Die Kapitalentnahme durch die späteren Besitzer wiederum ist eine wesentliche Größe für die Berechnung der Wasserpreise, die das Unternehmen den KundInnen in Zukunft in Rechnung stellen darf. Hier sagt etwa SPD-Wirtschaftsexperte Hermann Borghorst, daß seine „Skepsis noch nicht abschließend ausgeräumt ist“. Kein Wunder: Will doch auch Cyril Roger-Lacan, Manager des französischen Bewerbers Vivendi, nicht ausschließen, daß die Wasserpreise nach der Privatisierung weiter steigen.

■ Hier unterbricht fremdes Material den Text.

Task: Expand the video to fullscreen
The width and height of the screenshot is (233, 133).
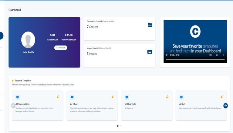Action: [217, 55]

Nicht nur die Investoren, auch die PolitikerInnen tappen partiell im dunkeln. Borghorst und seine KollegInnen von den anderen Fraktionen haben zum Beispiel Schwierigkeiten, überhaupt zu verstehen, welche Preisgestaltung das neue Betriebegesetz ermöglicht. Dieses Gesetz stellt eine wesentliche Grundlage für die Teilprivatisierung dar und soll demnächst vom Abgeordnetenhaus verabschiedet werden. Im Vertrag mit den Investoren will CDU-Wirtschaftssenator Wolfgang Branoner eine Preiserhöhung bis zum Jahr 2003 zwar ausschließen, doch die Grünen wollen lieber auf Nummer Sicher gehen. Um interpretierbare Gummiformulierungen zu ersetzen, plädieren sie nun dafür, per Gesetzestext die Kapitalentnahme seitens der Investoren wesentlich einzuschränken.

Aus Sicht der potentiellen Investoren sind noch viele weitere Punkte offen: Welche Zahl von Arbeitsplätzen muß man wie lange garantieren, welche Investitionen erwartet der Senat?

Einiges spricht dafür, daß die Bewerber Angebote unterbreiten werden, die verschiedene Varianten enthalten. So könnte sich der Kaufpreis bei einzelnen Firmengruppen auch in Richtung von drei Milliarden Mark bewegen – anstatt der offiziell angepeilten zwei Milliarden. Ein höherer Kaufpreis könnte dem Senat Nachteile in anderen Bereichen versüßen. Die Folgen des ganzen Geschäfts für die Wasserbetriebe und ihre Beschäftigten lassen sich deshalb heute kaum absehen.